Pakistan: breaking the glass ceiling

Jun 30, 2010

By Mehreen Saeed, UNDP Pakistan

Members of the Women Parliamentary Caucus in Pakistan.
Pakistan has a high rate of women in Parliament compared to other countries in South Asia, with women accounting for 19 percent of representatives in the upper and lower houses. However, women in Pakistan still face many difficulties in accessing decision-making positions at the local, provincial and national levels, and are excluded from crucial political, social and economic processes in their country. Such under-representation has a direct – and negative – impact on the health and education of women across the board. In order to address this challenge, in 2006 UNDP supported the creation of a Women Parliamentary Caucus. Today, 93 women parliamentarian members from five mainstream political parties in Pakistan are working together to advocate for gender-sensitive legislation and amend discriminatory laws and practices. The results have been impressive.

“Whenever women wanted to raise issues of mutual concern, parties or party leaders were always there to impose their own political priorities which usually conflicted with the larger agenda of gender equality,” explained Nafisa Shah, Secretary-General of the women’s Caucus. Most notably, the Caucus floated two important bills on the floor of the Houses that eventually became Acts of Parliament: the Bill on Domestic Violence and the Bill on Sexual Harassment. The Caucus is now deliberating upon the implementation of these laws and devising the mechanisms for their effective implementation, advice that will then be passed on to the Advisor to the Prime Minister on Women Development, a member of the Caucus herself.
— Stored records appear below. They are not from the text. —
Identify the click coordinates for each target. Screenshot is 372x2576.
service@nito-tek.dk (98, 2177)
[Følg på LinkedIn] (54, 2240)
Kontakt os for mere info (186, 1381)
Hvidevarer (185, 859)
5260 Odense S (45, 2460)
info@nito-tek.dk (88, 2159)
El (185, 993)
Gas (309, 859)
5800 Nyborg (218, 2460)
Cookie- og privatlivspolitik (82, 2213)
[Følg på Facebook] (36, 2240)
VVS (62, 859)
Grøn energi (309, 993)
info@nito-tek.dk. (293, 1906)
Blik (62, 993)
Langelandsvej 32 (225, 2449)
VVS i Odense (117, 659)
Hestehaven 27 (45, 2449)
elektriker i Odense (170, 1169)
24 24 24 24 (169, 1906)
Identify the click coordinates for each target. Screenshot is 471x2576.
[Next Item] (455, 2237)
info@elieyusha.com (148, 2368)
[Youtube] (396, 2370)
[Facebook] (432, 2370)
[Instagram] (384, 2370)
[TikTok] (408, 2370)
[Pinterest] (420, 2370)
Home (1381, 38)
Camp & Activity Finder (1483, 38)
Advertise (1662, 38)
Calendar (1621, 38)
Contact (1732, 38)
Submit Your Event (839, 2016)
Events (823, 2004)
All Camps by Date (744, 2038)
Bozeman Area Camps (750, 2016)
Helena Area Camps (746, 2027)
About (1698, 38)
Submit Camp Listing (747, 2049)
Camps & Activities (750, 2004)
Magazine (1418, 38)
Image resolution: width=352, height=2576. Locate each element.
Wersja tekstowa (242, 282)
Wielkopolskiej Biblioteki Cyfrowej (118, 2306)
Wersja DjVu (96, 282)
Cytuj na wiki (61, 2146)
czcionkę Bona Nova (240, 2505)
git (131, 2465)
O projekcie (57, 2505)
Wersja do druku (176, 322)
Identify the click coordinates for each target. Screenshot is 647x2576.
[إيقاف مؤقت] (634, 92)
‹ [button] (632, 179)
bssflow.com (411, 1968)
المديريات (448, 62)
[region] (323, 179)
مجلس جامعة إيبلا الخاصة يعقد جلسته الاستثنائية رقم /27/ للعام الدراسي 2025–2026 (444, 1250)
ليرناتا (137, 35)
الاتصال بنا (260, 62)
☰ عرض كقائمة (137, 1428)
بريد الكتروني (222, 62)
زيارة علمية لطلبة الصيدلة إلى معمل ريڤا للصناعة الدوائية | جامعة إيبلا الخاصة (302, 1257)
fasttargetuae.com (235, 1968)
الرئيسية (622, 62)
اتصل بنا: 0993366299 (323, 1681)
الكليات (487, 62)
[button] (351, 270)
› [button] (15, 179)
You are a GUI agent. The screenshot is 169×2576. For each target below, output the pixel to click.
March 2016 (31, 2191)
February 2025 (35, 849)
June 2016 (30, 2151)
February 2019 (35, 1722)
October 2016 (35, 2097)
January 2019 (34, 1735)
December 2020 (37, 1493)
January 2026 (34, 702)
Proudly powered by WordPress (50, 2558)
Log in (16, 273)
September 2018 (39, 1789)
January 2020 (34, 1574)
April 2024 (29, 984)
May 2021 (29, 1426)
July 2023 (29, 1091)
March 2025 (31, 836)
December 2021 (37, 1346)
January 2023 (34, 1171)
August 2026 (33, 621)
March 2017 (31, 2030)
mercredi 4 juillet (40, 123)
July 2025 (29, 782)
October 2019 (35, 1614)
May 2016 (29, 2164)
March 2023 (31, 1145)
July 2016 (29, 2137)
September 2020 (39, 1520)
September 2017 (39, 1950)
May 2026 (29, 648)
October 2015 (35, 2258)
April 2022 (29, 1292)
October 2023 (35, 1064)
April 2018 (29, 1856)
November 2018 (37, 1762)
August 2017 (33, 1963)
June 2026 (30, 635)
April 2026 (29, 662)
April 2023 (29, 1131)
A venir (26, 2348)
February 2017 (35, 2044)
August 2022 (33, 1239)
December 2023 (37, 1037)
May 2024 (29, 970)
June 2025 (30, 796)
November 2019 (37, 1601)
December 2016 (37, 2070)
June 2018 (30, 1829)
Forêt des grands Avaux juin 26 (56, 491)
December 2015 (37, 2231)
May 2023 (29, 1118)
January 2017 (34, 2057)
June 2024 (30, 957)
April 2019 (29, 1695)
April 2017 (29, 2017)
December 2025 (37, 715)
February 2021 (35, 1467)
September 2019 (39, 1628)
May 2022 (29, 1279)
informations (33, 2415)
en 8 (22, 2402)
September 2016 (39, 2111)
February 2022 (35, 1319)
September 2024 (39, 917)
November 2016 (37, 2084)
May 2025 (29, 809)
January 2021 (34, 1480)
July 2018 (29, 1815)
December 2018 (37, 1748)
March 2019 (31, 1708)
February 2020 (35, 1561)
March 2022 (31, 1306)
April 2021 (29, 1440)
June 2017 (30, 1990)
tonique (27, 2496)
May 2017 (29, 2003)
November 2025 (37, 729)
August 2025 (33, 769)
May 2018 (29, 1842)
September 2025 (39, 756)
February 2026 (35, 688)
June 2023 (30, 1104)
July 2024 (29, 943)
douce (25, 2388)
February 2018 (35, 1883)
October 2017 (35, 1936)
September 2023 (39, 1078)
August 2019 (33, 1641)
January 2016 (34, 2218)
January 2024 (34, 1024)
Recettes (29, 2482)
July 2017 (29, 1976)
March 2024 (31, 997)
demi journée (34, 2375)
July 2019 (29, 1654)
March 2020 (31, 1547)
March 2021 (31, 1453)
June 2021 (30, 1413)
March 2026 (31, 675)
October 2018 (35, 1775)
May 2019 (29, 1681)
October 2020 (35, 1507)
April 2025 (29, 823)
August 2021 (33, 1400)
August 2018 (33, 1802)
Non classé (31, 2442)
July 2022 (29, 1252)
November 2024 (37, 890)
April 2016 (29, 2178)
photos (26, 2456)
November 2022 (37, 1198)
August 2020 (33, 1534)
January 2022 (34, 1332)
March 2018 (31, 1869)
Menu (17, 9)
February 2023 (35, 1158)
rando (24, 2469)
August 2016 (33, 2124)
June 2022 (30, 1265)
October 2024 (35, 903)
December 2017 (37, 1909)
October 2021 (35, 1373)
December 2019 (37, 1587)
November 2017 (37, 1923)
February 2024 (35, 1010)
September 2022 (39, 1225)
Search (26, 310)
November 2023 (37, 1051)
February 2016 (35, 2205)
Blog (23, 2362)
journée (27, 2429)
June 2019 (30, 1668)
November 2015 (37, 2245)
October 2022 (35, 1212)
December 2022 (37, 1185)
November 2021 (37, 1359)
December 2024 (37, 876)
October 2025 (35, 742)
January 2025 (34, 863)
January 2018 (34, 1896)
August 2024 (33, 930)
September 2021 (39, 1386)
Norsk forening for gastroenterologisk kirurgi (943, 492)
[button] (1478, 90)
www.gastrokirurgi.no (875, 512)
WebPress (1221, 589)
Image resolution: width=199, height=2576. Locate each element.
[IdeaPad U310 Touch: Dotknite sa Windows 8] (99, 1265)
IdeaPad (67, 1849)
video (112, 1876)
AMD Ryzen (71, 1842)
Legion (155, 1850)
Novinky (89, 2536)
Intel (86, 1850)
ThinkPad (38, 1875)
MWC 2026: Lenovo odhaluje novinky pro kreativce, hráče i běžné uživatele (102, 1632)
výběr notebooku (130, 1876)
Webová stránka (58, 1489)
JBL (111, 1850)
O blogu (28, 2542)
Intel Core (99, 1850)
“A glass ceiling restricting women’s political rise is starting to break, albeit one crack at a time”, said Toshihiro Tanaka, country director of UNDP in Pakistan. UNDP helped the Caucus to write its own constitution, tapping into its own technical know-how and network of experts in democratic governance. It provided members with comparative studies of similar caucus constitutions from other national Parliaments and facilitated the consultative process within the Caucus. UNDP also established a fully-equipped Secretariat in the Parliament, where the Caucus now meets, works on legislative proposals and designs advocacy and lobbying initiatives for legislation.

UNDP also assisted with the creation of an interactive website where Caucus members can share with their constituents key developments in their programme in addition to the overall gender dimensions that arise in parliamentary business:

Through UNDP support, the Caucus is devising a strategic plan to lay out priorities for the next four years. As part of this strategic plan UNDP will facilitate the Caucus’ expansion into regional governing bodies, with the support of other donors including USAID, UNIFEM and the Asian Development Bank.

In May, the new, multi-donor programme supported the first-ever National Convention of Women Parliamentarians (NCWP), focusing on the role of women in peace, security and conflict resolution. Three hundred women legislators from across the country and from the region including India, Bangladesh, Bhutan, Nepal and Afghanistan convened in Islamabad to discuss the promotion of a gender equality legislation agenda and recommended a concrete action plan to be shared with the regional legislative bodies.

“It is going to be written in history, how this UNDP-led project has facilitated this first ever initiative of a women’s Caucus,” said Speaker of the National Assembly Fahmida Mirza, the first woman to fill that role in Pakistan. “It is going to go a long way.”